In the Protestant churches I’ve frequented, all falling into the category of "progressive," hope is a litmus test. You must have it. I would go so far as to say that in these churches the Ten Commandments are really eleven. The last is thou shalt not fail to hope.

"That's what they want, for us to lose hope," the widow of a famous left-leaning theologian once said to me--they meaning the oppressors of the world, the powers and principalities. "If we give up hope, they win."

If you "come out" in these churches as lacking hope, your fellow congregants will greet you with pitying smiles.

In a sermon I heard just a few weeks ago, the preacher insisted that every generation has feared that the world was about to end, yet it never has.

I don’t see the connection between the world not having ended so far and what is happening to the planet now, which ever more plainly points to its becoming uninhabitable for our species--and many others species--soon.

We will have to face the water flowing into our towns and cities, the beginning of great die-offs, the vegetables we have conscientiously planted expiring in the heat whether we hope or not.
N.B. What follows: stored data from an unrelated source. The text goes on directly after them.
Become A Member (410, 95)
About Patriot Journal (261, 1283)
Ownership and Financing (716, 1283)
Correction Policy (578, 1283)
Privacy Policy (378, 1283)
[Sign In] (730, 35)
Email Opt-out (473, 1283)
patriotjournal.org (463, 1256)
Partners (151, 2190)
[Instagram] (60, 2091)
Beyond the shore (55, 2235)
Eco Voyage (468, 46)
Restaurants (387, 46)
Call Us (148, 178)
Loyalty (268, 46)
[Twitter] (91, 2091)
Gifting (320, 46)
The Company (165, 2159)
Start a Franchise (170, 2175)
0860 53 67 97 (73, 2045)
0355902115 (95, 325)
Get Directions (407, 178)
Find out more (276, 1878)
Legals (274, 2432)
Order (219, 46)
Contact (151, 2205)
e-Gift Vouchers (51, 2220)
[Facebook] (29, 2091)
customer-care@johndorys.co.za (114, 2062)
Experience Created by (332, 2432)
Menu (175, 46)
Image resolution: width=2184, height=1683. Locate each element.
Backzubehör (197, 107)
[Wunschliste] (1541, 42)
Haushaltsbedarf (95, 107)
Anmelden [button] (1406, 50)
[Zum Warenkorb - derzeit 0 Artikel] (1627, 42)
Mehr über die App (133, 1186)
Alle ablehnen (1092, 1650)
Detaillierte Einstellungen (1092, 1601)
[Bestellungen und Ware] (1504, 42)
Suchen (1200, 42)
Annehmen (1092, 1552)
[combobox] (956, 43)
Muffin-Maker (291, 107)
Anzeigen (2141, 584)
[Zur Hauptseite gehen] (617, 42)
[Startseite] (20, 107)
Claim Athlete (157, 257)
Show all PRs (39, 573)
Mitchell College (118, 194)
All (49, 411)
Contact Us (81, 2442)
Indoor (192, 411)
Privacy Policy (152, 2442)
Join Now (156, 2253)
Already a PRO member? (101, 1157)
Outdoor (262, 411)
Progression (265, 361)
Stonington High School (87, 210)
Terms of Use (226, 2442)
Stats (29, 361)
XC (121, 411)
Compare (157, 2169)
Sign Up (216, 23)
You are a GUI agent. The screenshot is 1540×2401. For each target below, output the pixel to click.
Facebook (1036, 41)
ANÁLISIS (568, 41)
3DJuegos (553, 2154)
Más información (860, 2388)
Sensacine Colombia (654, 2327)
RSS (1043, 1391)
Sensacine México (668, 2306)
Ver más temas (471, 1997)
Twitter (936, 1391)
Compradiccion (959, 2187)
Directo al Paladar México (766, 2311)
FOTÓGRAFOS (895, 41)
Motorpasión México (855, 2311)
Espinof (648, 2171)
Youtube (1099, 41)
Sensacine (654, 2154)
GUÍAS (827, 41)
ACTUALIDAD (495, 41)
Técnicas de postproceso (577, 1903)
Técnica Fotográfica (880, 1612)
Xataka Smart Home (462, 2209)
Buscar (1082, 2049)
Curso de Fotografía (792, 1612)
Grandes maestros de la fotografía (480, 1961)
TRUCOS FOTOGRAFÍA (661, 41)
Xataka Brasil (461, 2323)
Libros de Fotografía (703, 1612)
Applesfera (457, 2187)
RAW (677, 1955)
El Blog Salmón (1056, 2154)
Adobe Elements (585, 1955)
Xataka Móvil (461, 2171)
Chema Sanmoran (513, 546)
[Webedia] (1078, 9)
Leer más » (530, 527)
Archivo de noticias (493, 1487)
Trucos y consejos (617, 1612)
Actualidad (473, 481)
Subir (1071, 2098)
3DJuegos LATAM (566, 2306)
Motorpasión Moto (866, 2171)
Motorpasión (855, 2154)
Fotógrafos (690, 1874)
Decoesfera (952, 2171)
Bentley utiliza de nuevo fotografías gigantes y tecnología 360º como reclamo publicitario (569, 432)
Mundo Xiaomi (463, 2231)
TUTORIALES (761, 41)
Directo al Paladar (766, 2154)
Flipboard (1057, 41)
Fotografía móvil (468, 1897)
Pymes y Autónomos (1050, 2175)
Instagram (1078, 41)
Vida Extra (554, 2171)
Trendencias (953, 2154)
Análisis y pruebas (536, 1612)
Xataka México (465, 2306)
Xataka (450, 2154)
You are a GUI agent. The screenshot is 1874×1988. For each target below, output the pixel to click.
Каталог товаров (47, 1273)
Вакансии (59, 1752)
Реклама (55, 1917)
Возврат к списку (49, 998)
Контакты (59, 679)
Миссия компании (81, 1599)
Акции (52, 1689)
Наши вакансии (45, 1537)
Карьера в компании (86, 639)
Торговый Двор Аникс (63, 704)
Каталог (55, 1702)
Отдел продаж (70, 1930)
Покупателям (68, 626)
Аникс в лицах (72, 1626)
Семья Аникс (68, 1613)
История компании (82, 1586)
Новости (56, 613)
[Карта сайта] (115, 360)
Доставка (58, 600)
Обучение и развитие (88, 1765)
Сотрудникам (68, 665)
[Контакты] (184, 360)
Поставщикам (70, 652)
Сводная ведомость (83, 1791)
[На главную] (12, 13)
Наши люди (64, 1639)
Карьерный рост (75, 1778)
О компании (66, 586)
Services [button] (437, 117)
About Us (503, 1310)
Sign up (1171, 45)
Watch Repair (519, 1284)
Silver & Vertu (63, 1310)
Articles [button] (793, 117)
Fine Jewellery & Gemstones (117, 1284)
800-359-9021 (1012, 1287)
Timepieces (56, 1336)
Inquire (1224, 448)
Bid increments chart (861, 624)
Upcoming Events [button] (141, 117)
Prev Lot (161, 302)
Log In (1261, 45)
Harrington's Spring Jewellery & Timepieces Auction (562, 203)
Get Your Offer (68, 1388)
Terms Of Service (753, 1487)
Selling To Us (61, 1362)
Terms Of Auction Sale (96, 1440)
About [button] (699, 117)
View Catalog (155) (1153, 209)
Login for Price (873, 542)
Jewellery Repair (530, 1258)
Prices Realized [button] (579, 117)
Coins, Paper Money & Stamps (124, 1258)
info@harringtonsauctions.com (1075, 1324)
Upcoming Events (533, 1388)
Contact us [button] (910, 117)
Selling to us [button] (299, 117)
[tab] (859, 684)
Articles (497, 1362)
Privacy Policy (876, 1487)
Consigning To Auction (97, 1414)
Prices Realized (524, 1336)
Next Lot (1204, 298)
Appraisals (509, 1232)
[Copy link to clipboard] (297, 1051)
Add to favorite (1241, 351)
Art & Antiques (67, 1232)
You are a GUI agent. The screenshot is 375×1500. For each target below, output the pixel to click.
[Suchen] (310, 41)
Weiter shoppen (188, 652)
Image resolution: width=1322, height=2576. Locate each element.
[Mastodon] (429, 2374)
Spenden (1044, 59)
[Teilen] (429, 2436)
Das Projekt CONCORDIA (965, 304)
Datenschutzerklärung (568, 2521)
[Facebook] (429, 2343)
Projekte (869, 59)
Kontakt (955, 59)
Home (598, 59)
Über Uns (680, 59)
Not hoping may allow us to face these things with less confusion, to return to the stardust we came from in peace. Not hoping may allow us to discover what is sacred in our one and only life, the one we’re living right now.

According to the Pew Forum, seventy-eight percent of the American public identifies itself as Christian. Perhaps half (my estimate) anticipate a Second Coming. Some are even trying to hurry it along, supporting Israel’s militant wing, for example, in the belief that it may initiate the Battle of Armageddon.

Counting on a “new heaven and new earth” (Rev. 20:1), they see little reason to cherish the earth they live on now. Why address the danger, why try to mitigate it, when the cavalry is coming to whisk them away? Hope for a better world thus becomes denial that this troubled world is even important.

On the most basic level, why face any unpleasantness on the ground if one is sure that another, eternal life awaits in the sky?

Even progressive Christians, who read the Bible less literally, find it impossible to believe that their god of love could allow humanity and its fellow creatures to perish. Not to believe in hope is for them not to believe in God, or really, in anything at all.